Posted in pictures, Statistics, University life with tags , , , , , , , , , , , , , , , , , on September 10, 2019 by xi'an

I attended a fairly interesting forensic science session at SimStat 2019 in Salzburg as it concentrated on evidence and measures of evidence rather than on strict applications of Bayesian methodology to forensic problems. Even though American administrations like the FBI or various police departments were involved. It was a highly coherent session and I had a pleasant discussion with some of the speakers after the session. For instance, my friend Alicia Carriquiry presented an approach to determined from images of bullets whether or not they have been fired from the same gun, leading to an interesting case for a point null hypothesis where the point null makes complete sense. The work has been published in Annals of Applied Statistics and is used in practice. The second talk by Danica Ommen on fiducial forensics on IED, asking whether or not copper wires used in the bombs are the same, which is another point null illustration. Which also set an interesting questioning on the dependence of the alternative prior on the distribution of material chosen as it is supposed to cover all possible origins for the disputed item. But more interestingly this talk launched into a discussion of making decision based on finite samplers and unknown parameters, not that specific to forensics, with a definitely surprising representation of the Bayes factor as an expected likelihood ratio which made me first reminiscent of Aitkin’s (1991) infamous posterior likelihood (!) before it dawned on me this was a form of bridge sampling identity where the likelihood ratio only involved parameters common to both models, making it an expression well-defined under both models. This identity could be generalised to the general case by considering a ratio of integrated likelihoods, the extreme case being the ratio equal to the Bayes factor itself. The following two talks by Larry Tang and Christopher Saunders were also focused on the likelihood ratio and their statistical estimates, debating the coherence of using a score function and presenting a functional ABC algorithm where the prior is a Dirichlet (functional) prior. Thus a definitely relevant session from a Bayesian perspective!

 

a paradox about likelihood ratios?

Posted in Books, pictures, Statistics, University life with tags , , , , , , , on January 15, 2018 by xi'an

Aware of my fascination for paradoxes (and heterodox publications), Ewan Cameron sent me the link to a recent arXival by Louis Lyons (Oxford) on different asymptotic distributions of the likelihood ratio. Which is full of approximations. The overall point of the note is hard to fathom… Unless it simply plans to illustrate Betteridge’s law of headlines, as suggested by Ewan.
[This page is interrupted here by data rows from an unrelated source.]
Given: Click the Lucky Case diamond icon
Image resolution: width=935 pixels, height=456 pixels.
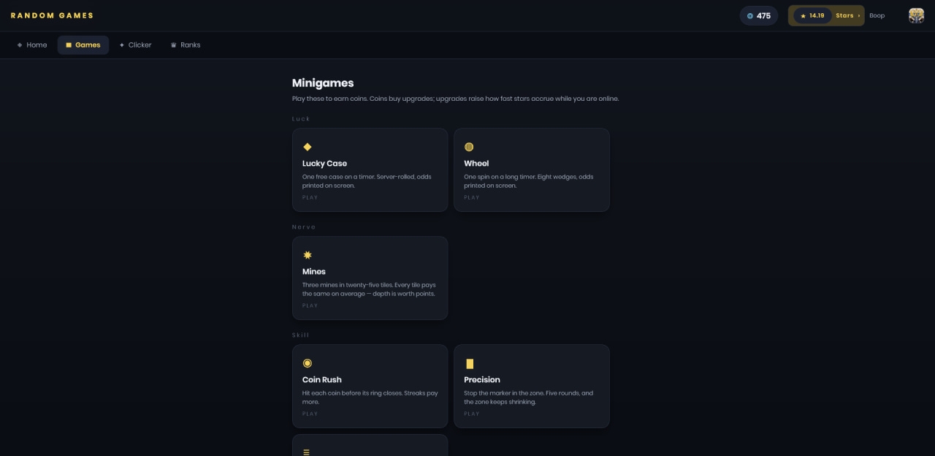Looking at the screenshot, I should pos(307,147).
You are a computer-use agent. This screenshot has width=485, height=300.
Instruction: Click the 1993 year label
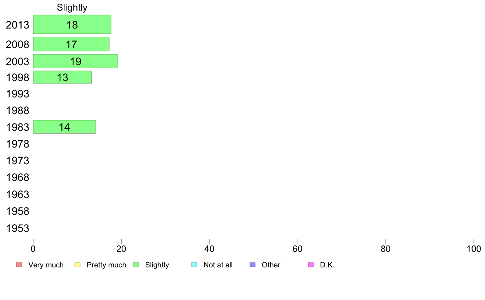[18, 94]
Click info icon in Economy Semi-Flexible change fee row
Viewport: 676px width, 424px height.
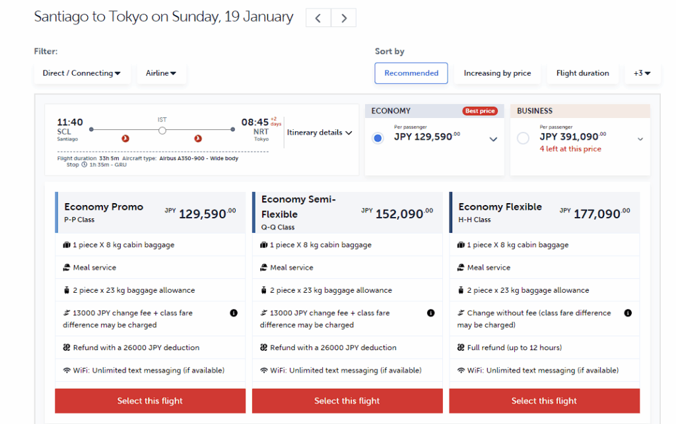pyautogui.click(x=430, y=313)
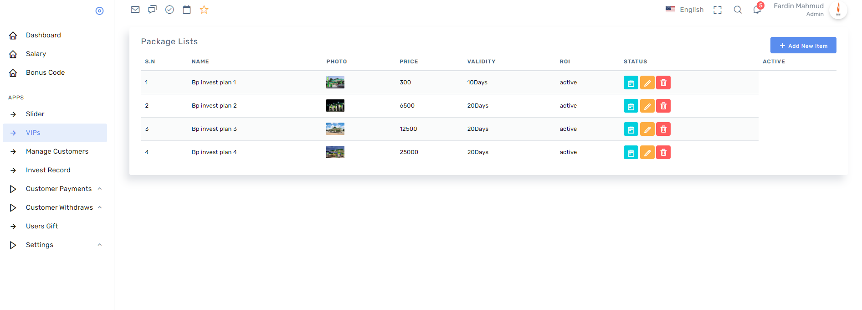
Task: Open photo thumbnail of Bp invest plan 4
Action: [x=335, y=152]
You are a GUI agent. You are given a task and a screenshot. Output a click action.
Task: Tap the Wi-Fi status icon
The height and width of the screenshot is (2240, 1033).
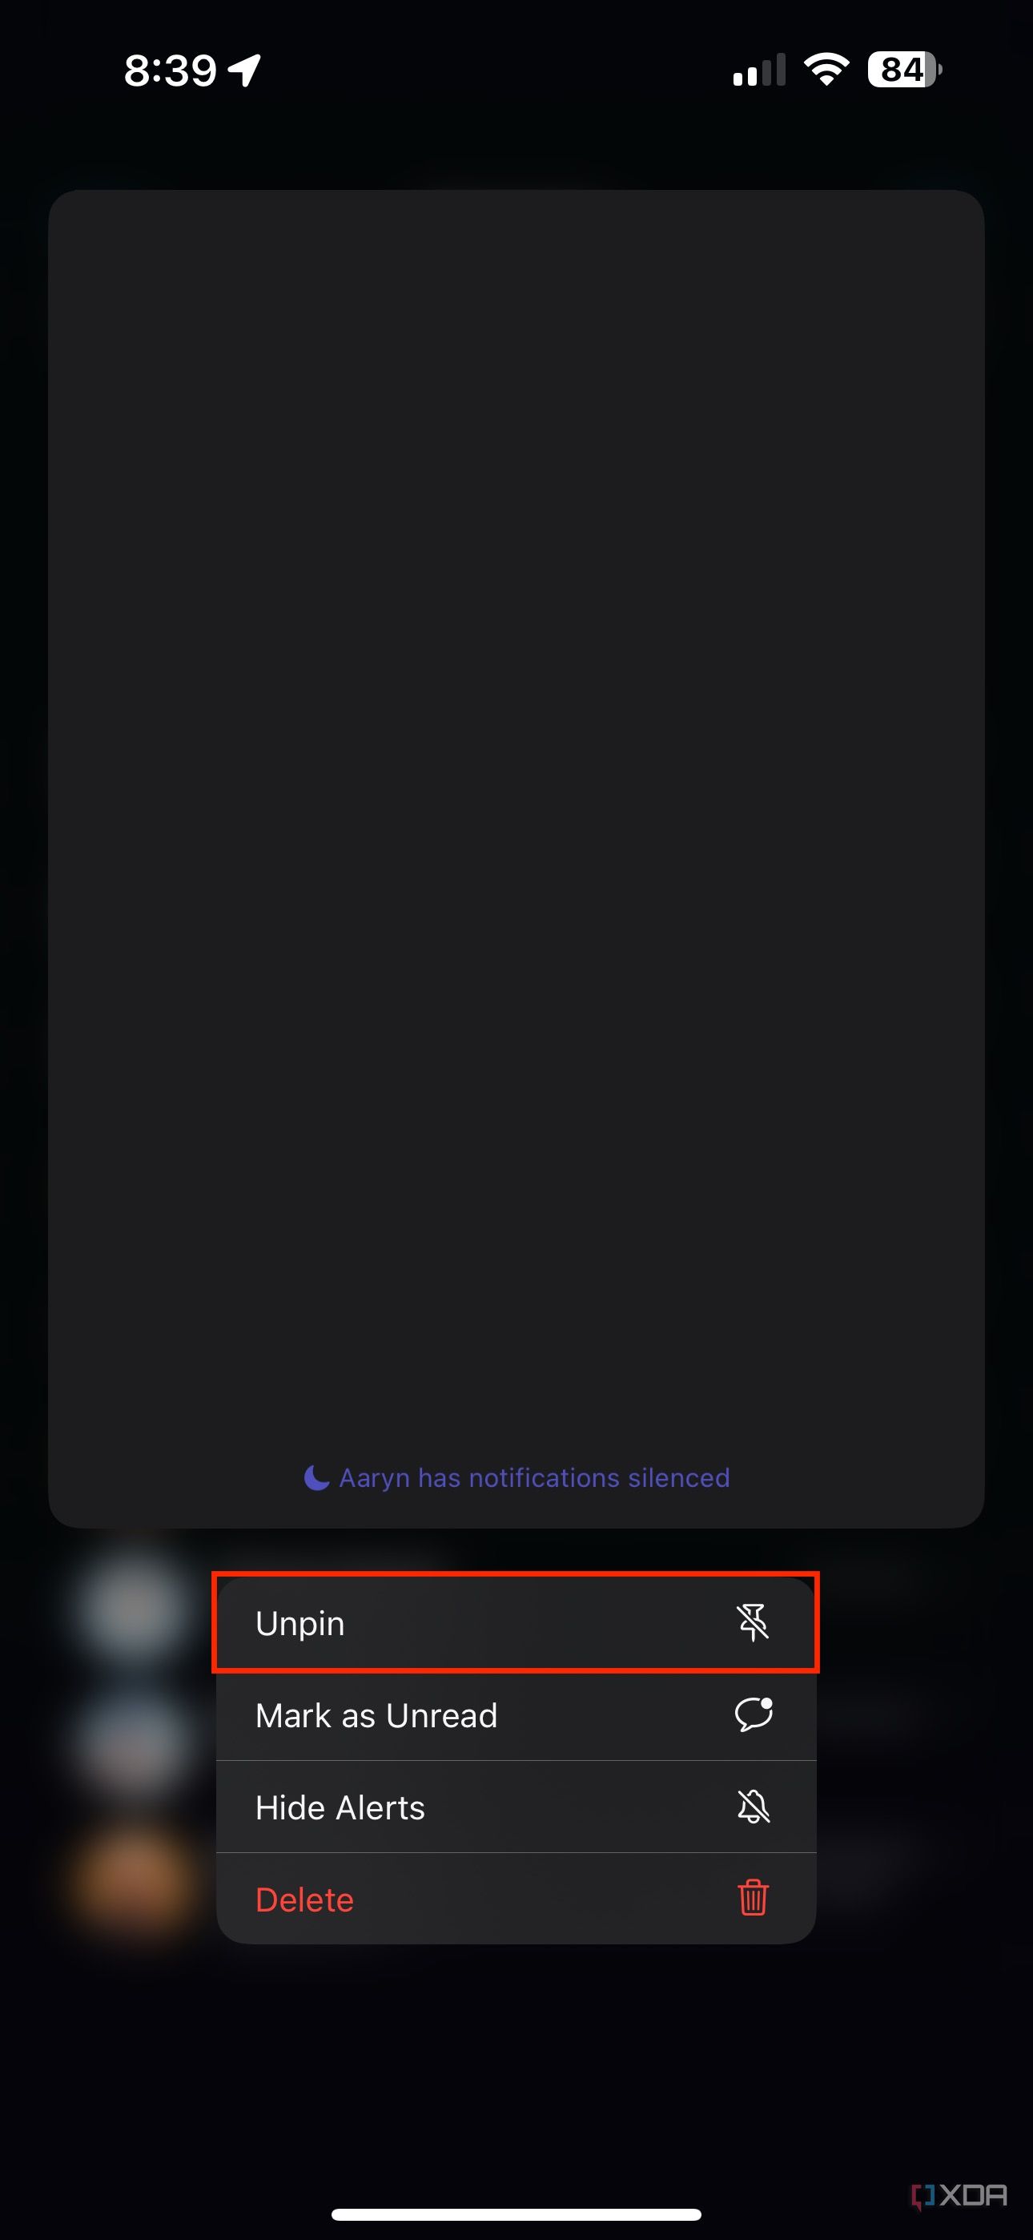tap(826, 70)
For instance, the limiting distribution of the log-likelihood of an exponential sample at the true value of the parameter τ is not asymptotically Gaussian but almost surely infinite. While the log of the (Wilks) likelihood ratio at the true value of τ is truly (if asymptotically) a Χ² variable with one degree of freedom. That it is not a Gaussian is deemed a “paradox” by the author, explained by a cancellation of first order terms… Same thing again for the common Gaussian mean problem!

two, three, five, …, a million standard deviations!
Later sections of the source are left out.